### PROBLEM TO WORK ON
Beginning with the line that holds "Task: Focus the 发起人 search input field" and ending with the last line of the entries below, copy every line exactly and nothing else, with the pictures left out.

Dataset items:

* * * * * * *

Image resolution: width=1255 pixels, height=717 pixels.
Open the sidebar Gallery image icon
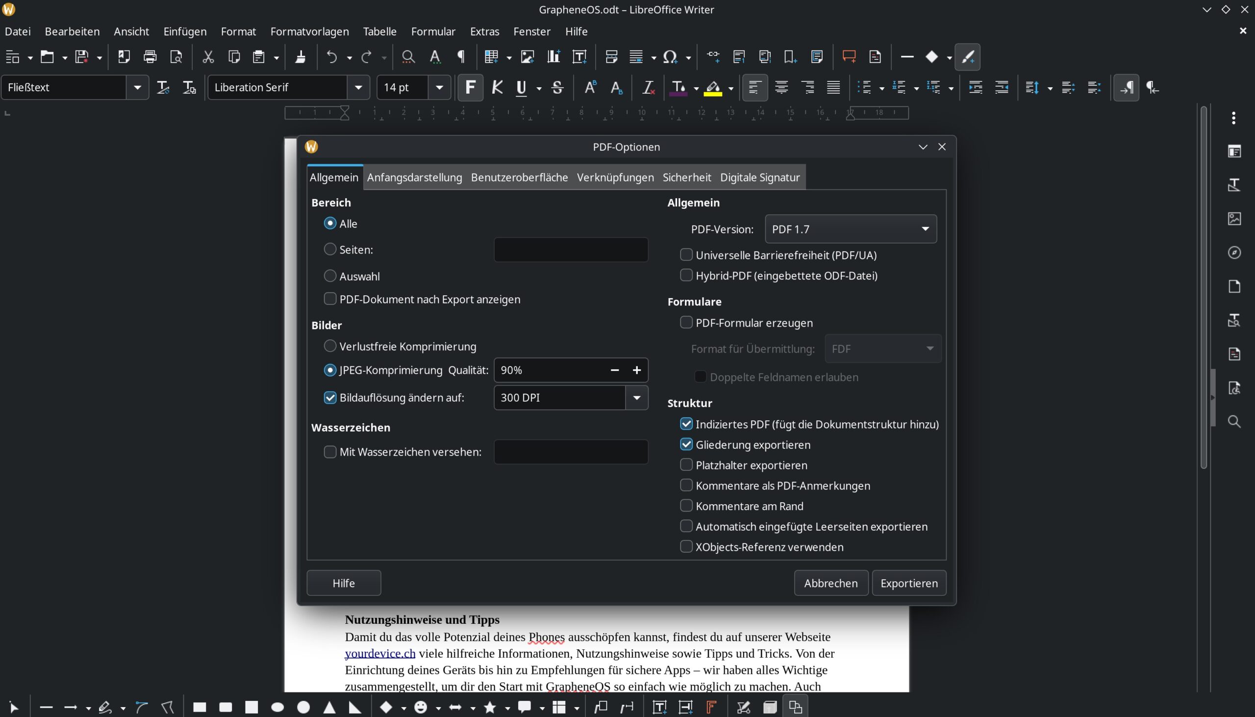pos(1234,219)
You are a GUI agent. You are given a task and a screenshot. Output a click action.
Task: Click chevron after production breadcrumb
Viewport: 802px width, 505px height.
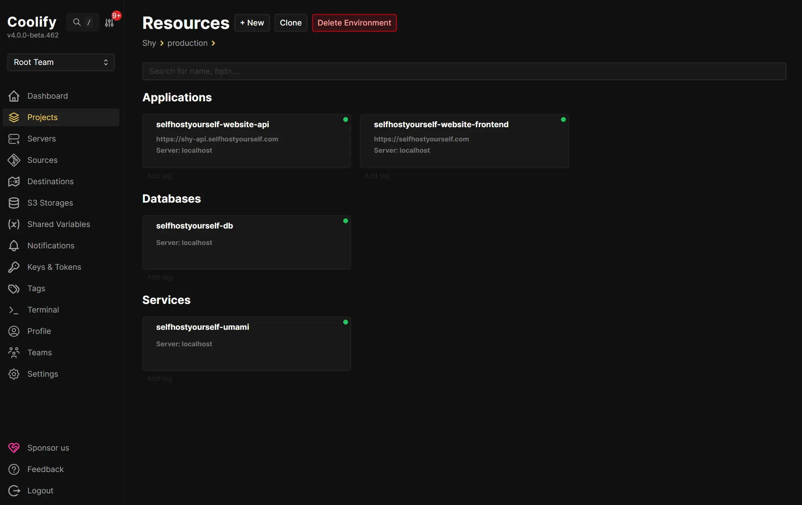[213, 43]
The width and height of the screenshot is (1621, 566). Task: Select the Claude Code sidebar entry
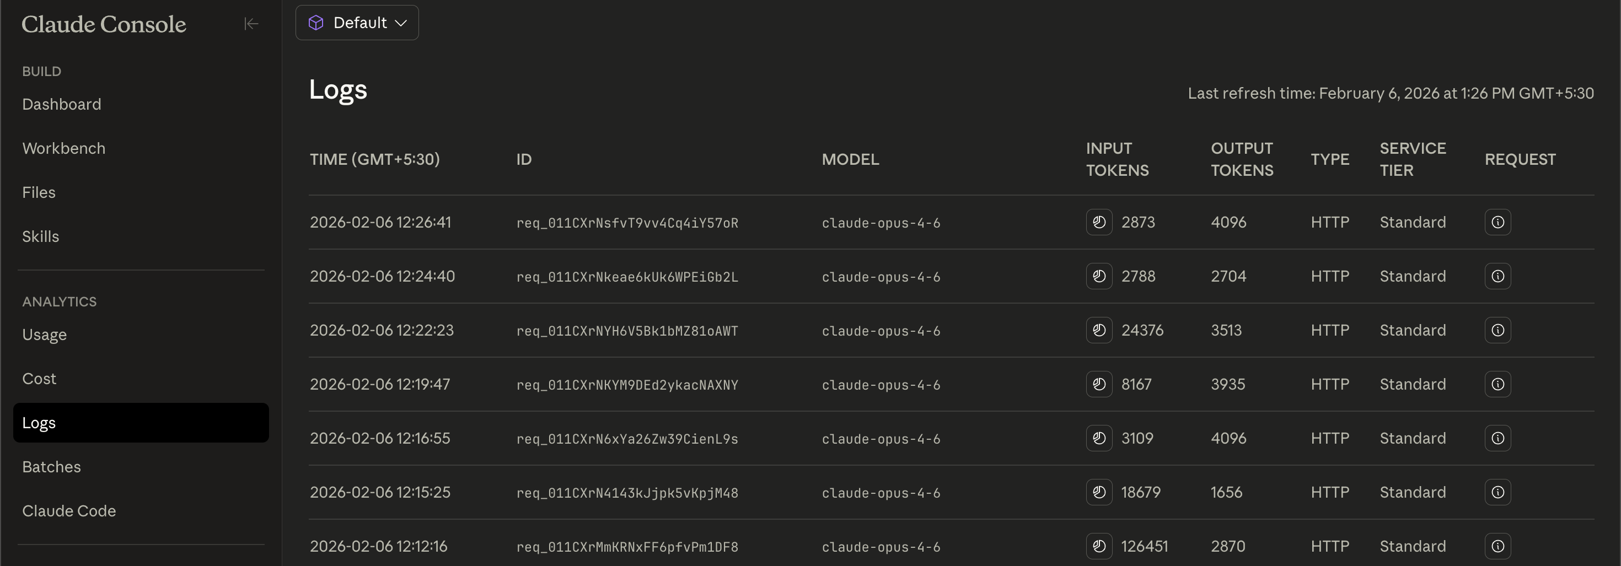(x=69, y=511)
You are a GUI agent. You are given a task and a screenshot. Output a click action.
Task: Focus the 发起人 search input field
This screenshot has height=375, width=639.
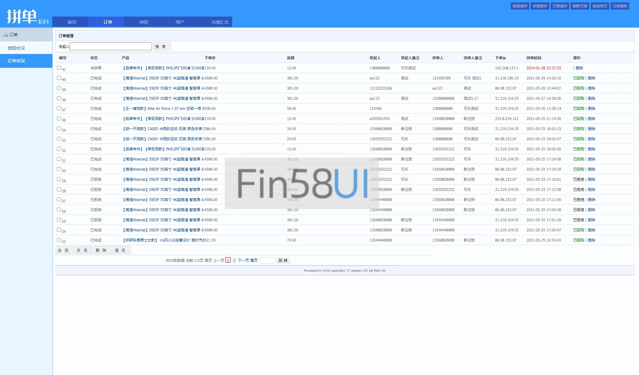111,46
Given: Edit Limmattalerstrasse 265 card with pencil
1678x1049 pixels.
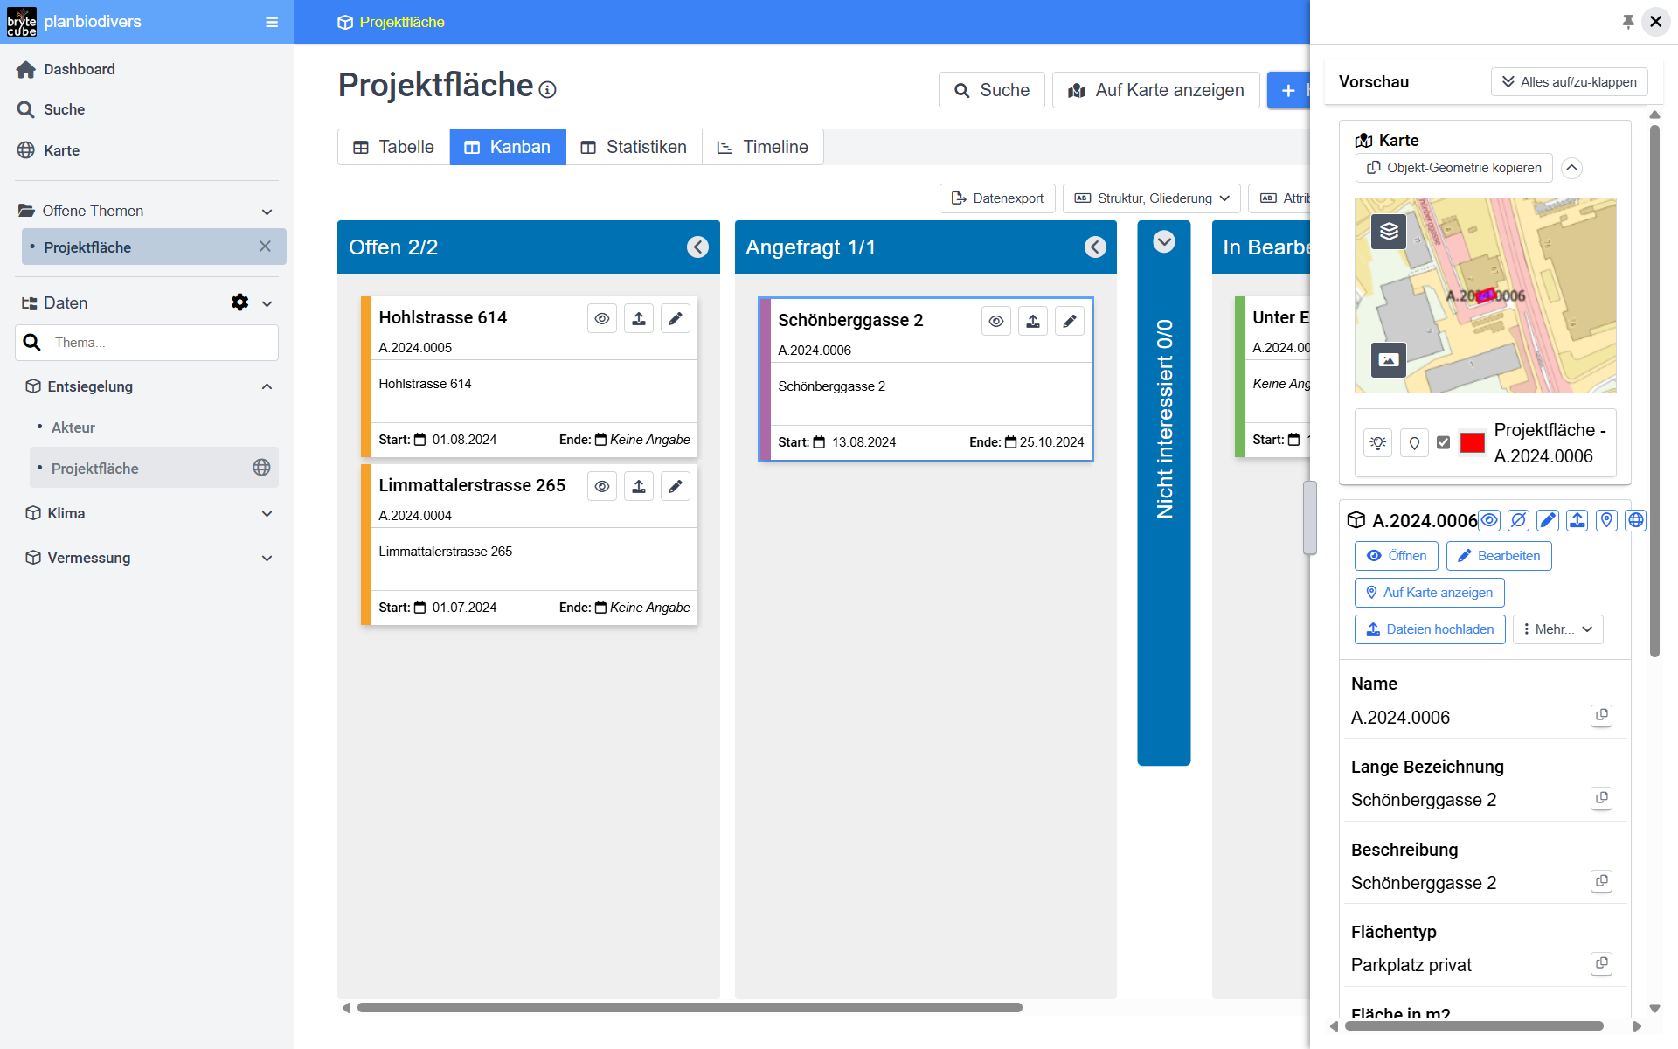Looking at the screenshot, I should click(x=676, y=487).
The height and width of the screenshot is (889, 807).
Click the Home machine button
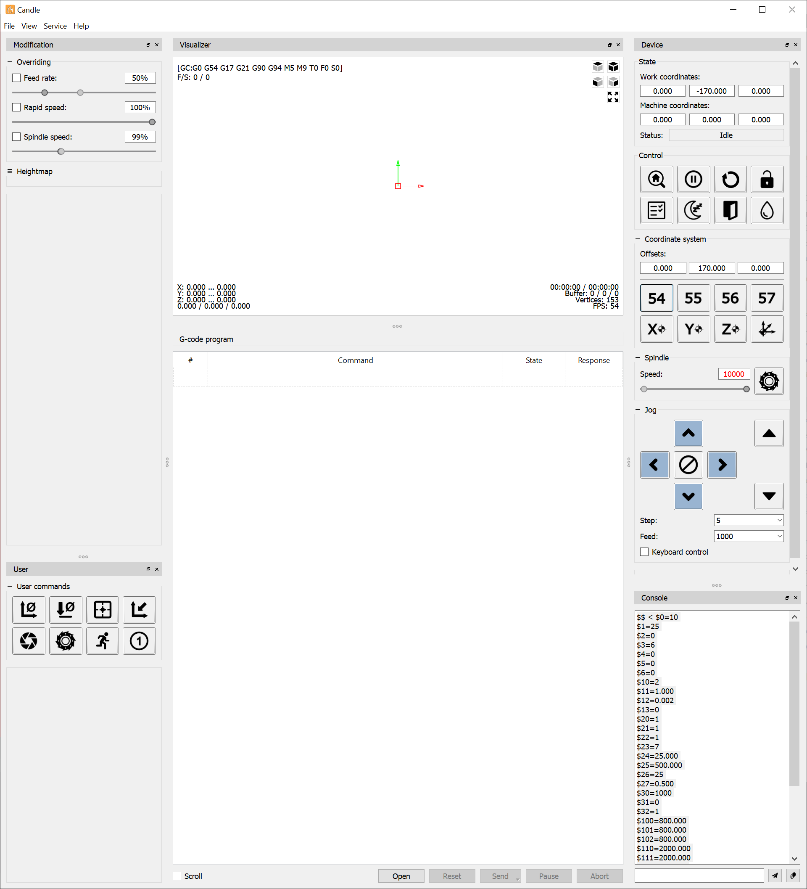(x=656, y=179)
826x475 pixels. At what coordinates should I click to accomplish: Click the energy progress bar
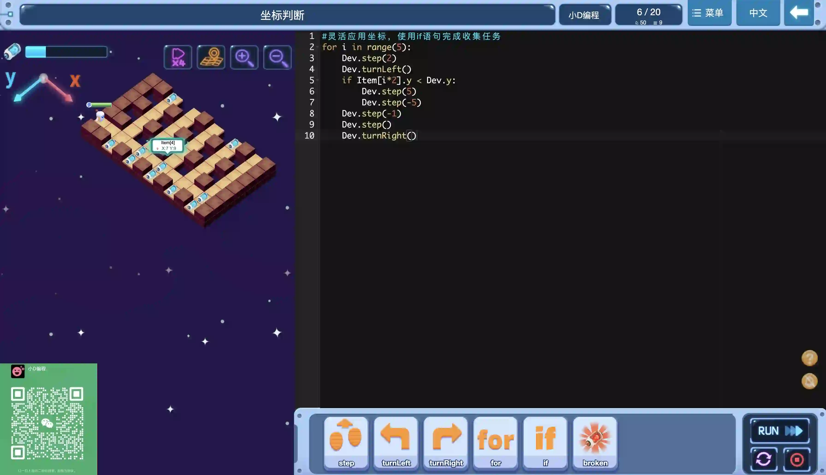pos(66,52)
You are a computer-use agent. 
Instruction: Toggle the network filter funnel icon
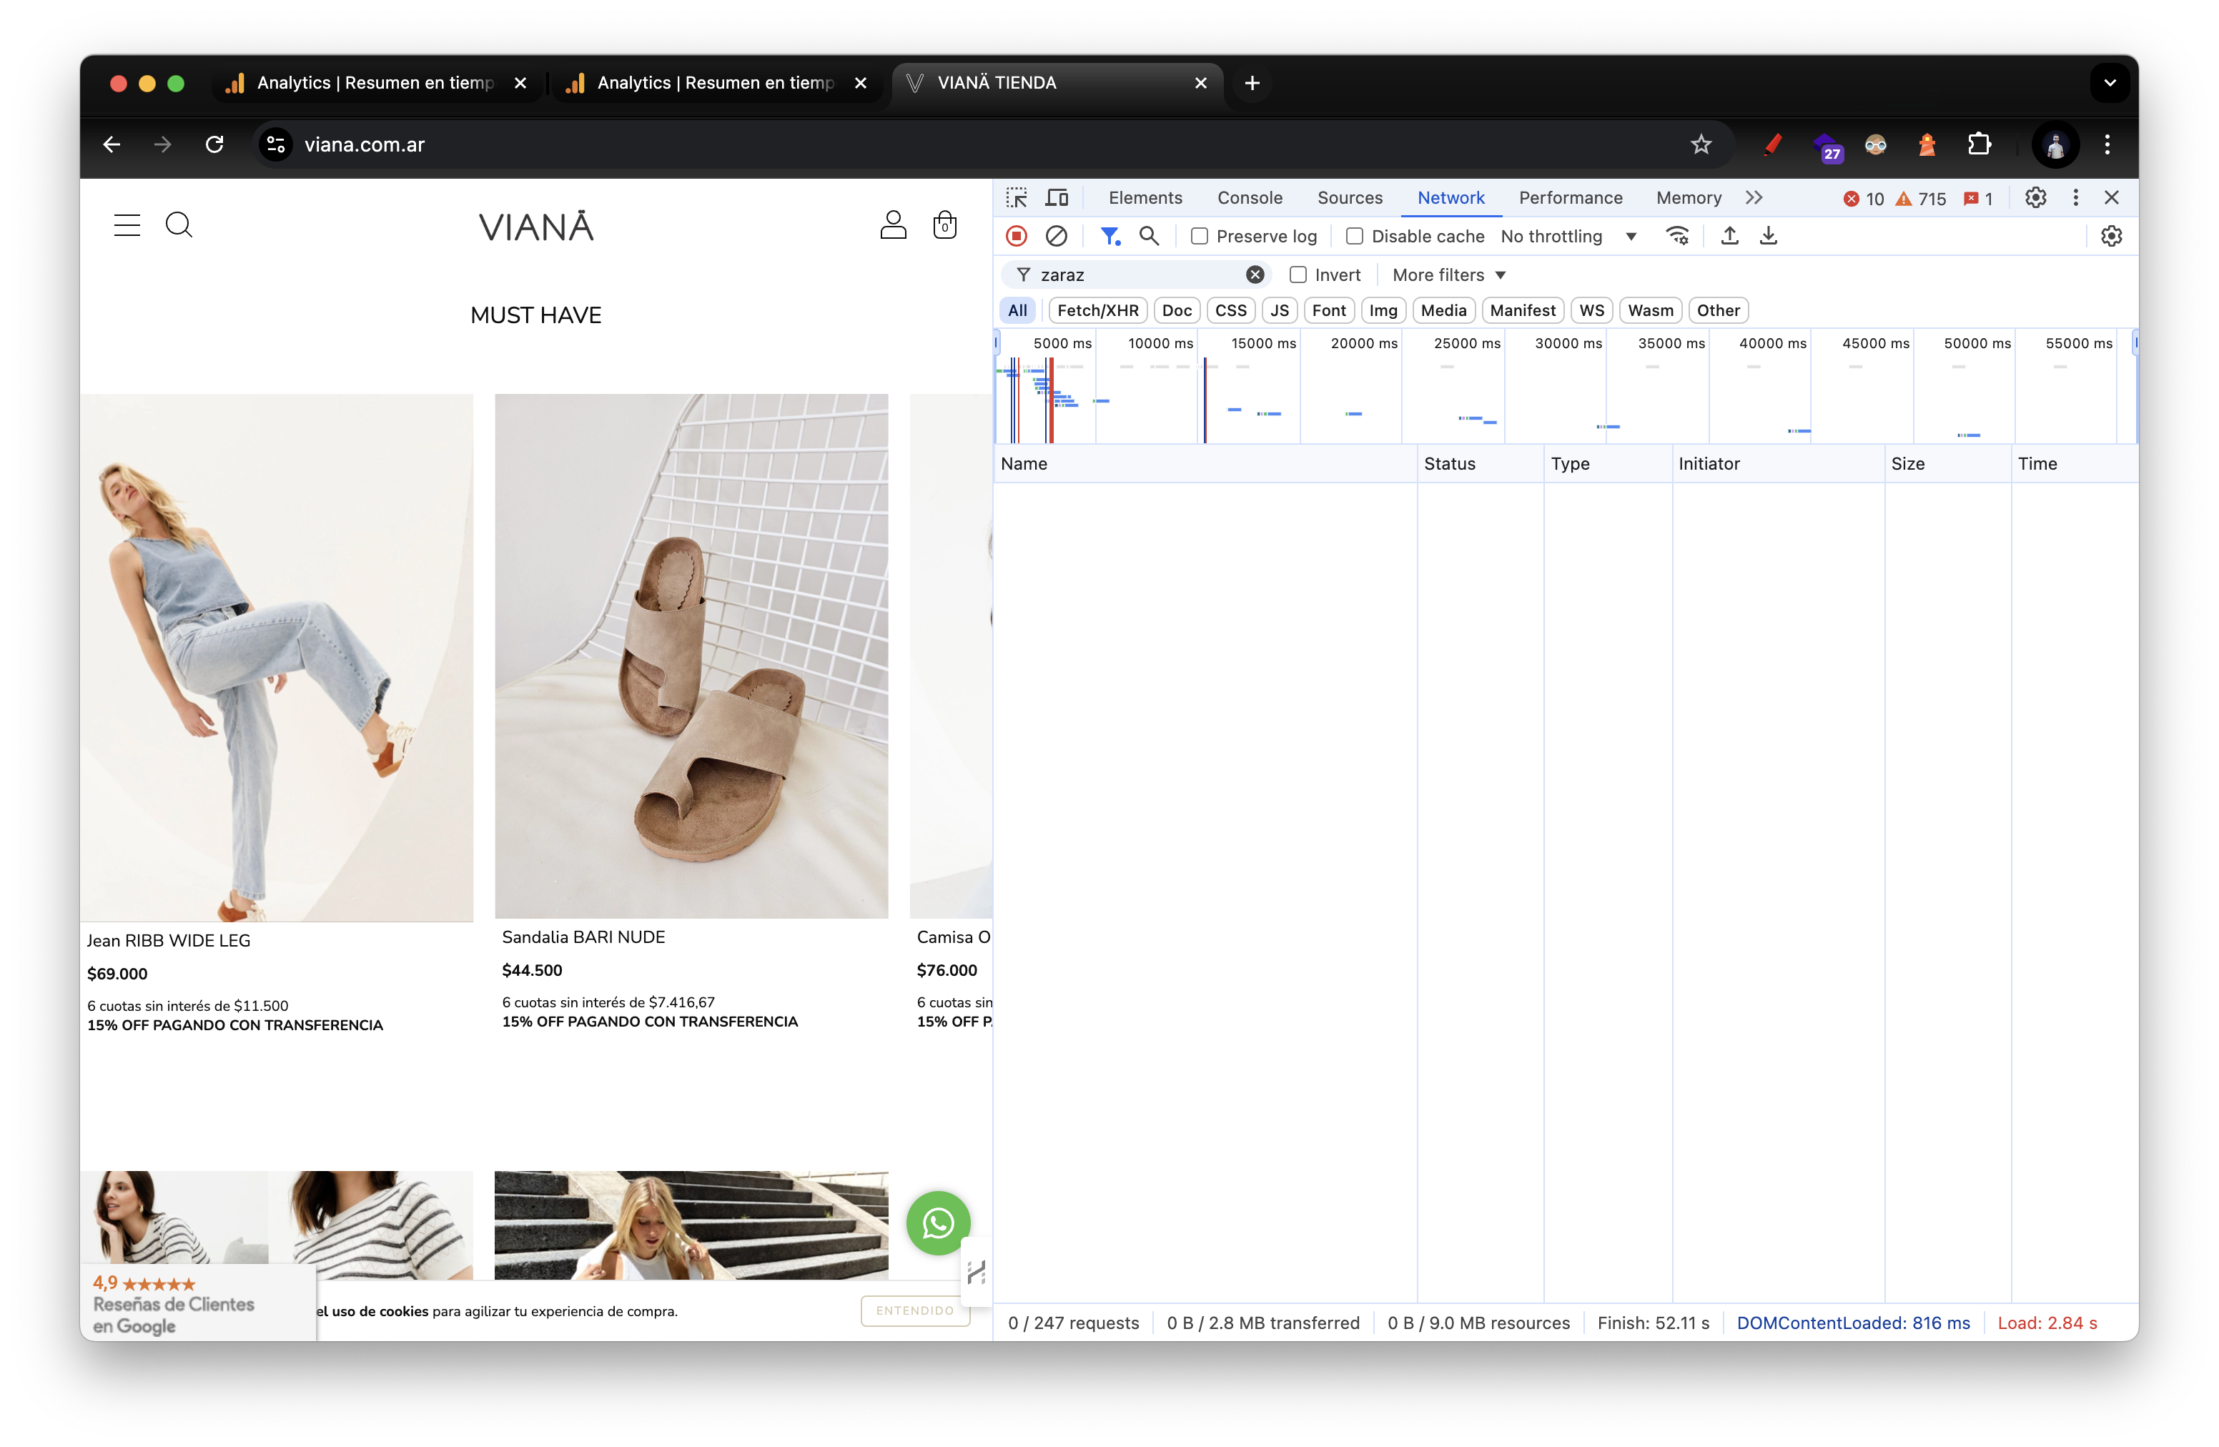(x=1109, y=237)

* * * * * * *

### RESPONSE FOR THIS EXERCISE
Task: Focus the 发起人 search input field
This screenshot has height=375, width=639.
111,46
Given: Edit Limmattalerstrasse 265 card with pencil
1678x1049 pixels.
Looking at the screenshot, I should click(x=676, y=487).
The height and width of the screenshot is (889, 807).
Click the Home machine button
(x=656, y=179)
826x475 pixels. At what coordinates should I click to accomplish: Click the energy progress bar
pos(66,52)
You are a computer-use agent. 
Instruction: Toggle the network filter funnel icon
(x=1109, y=237)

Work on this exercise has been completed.